• **Aim of the exercise**: Report how many lines in the records below contain the word "agent". Nothing else belongs in the answer.

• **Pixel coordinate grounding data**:
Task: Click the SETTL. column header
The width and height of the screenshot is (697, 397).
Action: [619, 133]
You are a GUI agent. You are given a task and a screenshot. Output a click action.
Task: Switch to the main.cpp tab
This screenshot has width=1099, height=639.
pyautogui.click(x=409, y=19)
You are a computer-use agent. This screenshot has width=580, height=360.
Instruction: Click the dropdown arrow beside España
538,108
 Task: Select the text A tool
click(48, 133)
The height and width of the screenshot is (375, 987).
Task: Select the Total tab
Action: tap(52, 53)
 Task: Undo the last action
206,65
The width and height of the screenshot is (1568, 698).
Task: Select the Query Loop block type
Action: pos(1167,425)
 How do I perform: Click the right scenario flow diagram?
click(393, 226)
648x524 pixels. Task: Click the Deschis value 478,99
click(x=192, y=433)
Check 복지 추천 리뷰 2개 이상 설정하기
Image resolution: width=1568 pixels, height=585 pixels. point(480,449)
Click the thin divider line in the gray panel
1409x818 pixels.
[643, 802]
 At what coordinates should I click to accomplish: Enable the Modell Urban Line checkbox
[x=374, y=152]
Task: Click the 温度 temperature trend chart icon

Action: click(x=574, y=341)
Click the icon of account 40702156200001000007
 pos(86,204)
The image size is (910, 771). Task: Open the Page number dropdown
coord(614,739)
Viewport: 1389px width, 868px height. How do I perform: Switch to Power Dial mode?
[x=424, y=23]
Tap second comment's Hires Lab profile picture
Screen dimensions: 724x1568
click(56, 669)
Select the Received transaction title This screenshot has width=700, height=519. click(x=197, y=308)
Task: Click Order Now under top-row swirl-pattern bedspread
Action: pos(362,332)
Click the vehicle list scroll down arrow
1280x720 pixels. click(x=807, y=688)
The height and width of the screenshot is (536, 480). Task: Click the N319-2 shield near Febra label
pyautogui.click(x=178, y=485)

• **Your solution**: 2